The Red Sox made their first trade of the 2020 season on Friday night, sending Brandon Workman and Heath Hembree to the Phillies in exchange for Nick Pivetta and Connor Seabold, a pair of right-handed hitters. We’ll have more on Pivetta in the coming days, as he is already a big leaguer and someone we’ll see pretty much immediately, but for today I want to focus on Seabold. He is the prospect coming back in this deal and probably the player about whom Red Sox fans should be more excited.
The righty was a three-year player at Cal State Fullerton after getting drafted in the 19th round by the Orioles out of high school but opting to go to college instead. That was a fine decision as he upped his stock to that of a third rounder by the 2017 draft, when he was selected by the Phillies and signed with that organization. After pitching well in a small sample size in the New York Penn League to start his career, he was aggressively moved to High-A in his first full season as a 22-year-old. He ended up splitting that season between High-A and Double-A and pitched fine, ending the year with a 4.28 ERA across the two levels over 130 1⁄3 innings with 132 strikeouts and 32 walks.

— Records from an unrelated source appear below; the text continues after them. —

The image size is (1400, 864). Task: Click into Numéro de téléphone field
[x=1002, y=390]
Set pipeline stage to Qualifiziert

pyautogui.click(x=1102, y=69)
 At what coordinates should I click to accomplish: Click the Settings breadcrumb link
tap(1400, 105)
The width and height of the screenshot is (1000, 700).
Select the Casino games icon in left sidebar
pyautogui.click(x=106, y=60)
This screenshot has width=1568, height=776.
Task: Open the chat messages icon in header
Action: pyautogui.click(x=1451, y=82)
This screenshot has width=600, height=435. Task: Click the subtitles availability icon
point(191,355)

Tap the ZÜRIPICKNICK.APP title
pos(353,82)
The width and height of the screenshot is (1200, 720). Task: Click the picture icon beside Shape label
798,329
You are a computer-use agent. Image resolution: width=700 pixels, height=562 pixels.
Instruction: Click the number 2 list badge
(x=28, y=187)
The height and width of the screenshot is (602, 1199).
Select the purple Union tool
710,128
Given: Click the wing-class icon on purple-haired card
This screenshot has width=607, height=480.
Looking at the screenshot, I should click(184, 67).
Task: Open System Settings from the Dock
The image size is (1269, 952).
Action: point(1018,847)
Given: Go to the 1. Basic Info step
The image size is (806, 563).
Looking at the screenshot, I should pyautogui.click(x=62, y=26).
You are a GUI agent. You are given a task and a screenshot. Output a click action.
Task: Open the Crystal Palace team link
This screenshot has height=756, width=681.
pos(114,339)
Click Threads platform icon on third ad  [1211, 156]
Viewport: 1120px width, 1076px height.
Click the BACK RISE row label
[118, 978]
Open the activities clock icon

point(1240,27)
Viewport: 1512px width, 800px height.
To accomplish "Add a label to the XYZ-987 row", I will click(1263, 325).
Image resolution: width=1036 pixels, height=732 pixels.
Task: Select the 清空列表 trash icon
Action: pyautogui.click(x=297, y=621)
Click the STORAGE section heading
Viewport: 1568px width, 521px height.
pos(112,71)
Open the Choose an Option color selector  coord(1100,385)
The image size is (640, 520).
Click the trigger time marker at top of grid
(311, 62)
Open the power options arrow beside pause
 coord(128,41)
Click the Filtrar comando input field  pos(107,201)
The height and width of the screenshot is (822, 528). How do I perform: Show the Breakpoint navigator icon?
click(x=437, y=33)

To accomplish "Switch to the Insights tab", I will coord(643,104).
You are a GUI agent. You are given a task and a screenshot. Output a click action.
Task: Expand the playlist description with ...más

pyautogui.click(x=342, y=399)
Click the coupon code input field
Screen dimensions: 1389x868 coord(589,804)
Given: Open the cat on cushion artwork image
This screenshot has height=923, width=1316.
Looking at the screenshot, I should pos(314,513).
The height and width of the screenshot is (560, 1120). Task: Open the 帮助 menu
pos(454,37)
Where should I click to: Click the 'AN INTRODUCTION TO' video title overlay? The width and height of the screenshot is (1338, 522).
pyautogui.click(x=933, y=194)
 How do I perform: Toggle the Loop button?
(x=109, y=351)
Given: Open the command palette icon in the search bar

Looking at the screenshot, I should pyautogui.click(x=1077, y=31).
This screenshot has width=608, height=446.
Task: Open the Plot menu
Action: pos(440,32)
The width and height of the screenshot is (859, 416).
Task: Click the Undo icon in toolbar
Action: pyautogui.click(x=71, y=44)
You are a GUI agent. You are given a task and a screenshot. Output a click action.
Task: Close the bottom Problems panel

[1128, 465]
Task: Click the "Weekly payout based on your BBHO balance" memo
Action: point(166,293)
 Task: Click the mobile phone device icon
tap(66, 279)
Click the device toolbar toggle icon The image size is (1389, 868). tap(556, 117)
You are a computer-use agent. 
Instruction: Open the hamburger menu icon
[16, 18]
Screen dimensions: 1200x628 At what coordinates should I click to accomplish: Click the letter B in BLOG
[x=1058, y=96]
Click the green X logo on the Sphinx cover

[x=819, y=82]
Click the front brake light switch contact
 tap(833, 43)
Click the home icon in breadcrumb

He was looking to take a leap forward in 2019, but right towards the end of camp he ended up tweaking his oblique, and injury that caused him to miss significant time early in the season. He’d end up being able to pitch about half the year, and after a few rehab outings he made his way back to Double-A. Once he got back to the mound Seabold impressed at Reading, pitching to a 2.25 ERA over seven starts and 40 innings with 36 strikeouts and ten walks. The Phillies understandably wanted to get the righty more work after he missed so much time so they put him in the Arizona Fall League, where he really started to open some eyes. Seabold pitched to an impressive 1.06 ERA in the AFL over 17 innings with 22 strikeouts and just three walks.
Now 24 years old, we’re not talking about a pitcher with a huge ceiling but there is plenty of optimism for Seabold to develop into a very solid starter. Listed at 6’2”, 190 pounds, the righty doesn’t really have a putaway pitch. Instead, he has a solid fastball that sits in the 90-93 range, along with a changeup that is getting better reviews of late and a breaking ball that has gotten mixed reviews. Some have graded it as high as average while others think it’s a bit more fringy. Where Seabold has his success, though, is hitting the edges, not walking batters and mixing his pitches. This profile doesn’t project to being one that leads a rotation, but there is value in a guy who is relatively close to the majors — he was at Philly’s alternate site and in a normal year likely would have been in the conversation for a late-season call-up if he pitched well at Triple-A — who profiles as a back-of-the-rotation arm.
As for where he fits in the system, he is certainly not in the top couple of tiers but he should be somewhere towards the bottom of the top 20. After the draft when I was tiering things out I had Blaze Jordan at number 18 behind Connor Wong and Brayan Bello. After that are guys like Aldo Ramirez, Ryan Zeferjahn and Brainer Bonaci. That’s roughly where I’d slot Seabold, which probably puts him right at number 20 if I had to put a hard number on it.